Tree Canopy and Snow Depth Relationships at Fine Scales with Terrestrial Laser Scanning

Understanding the impact of tree structure on snow depth and extent is important in order to make predictions of snow amounts and how changes in forest cover may affect future water resources. In this work, we investigate snow depth under tree canopies and in open areas to quantify the role of tree structure in controlling snow depth, as well as the controls from wind and topography. We use fine-scale terrestrial laser scanning (TLS) data collected across Grand Mesa, Colorado, USA (winter 2016-2017), to measure the snow depth and extract horizontal and vertical tree descriptors (metrics) at six sites.
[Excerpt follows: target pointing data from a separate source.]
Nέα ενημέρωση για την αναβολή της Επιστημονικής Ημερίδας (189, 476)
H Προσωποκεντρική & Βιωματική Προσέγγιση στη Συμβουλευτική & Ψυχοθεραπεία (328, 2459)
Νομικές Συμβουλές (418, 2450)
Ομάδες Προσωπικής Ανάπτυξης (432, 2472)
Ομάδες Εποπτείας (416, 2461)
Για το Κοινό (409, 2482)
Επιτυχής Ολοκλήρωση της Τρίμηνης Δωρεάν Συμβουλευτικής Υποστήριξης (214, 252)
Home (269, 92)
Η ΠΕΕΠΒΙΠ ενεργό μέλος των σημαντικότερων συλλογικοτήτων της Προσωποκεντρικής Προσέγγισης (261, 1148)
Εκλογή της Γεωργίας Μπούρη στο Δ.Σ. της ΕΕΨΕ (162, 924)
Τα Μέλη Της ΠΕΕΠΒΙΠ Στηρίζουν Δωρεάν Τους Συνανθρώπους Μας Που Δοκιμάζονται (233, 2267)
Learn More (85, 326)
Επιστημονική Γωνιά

We utilize these descriptors along with topographical metrics in multiple linear and decision tree regressions to investigate snow depth variations under the canopy and in open areas. Canopy, topography, and snow interaction results indicate that vegetation structural metrics (specifically foliage height diversity; FHD) along with local-scale processes like wind and topography are highly influential in snow depth variation. Our study specifies that windward slopes show greater impact on snow accumulation than vegetation metrics. In addition, the results indicate that FHD can explain up to 27 % of sub-canopy snow depth variation at sites where the effect of topography and wind is negligible. Solar radiation and elevation are the dominant controls on snow depth in open areas. Fine-scale analysis from TLS provides information on local-scale controls and provides an opportunity to be readily coupled with lidar or photogrammetry from uncrewed aerial systems (UASs) as well as airborne and spaceborne platforms to investigate larger-scale controls on snow depth.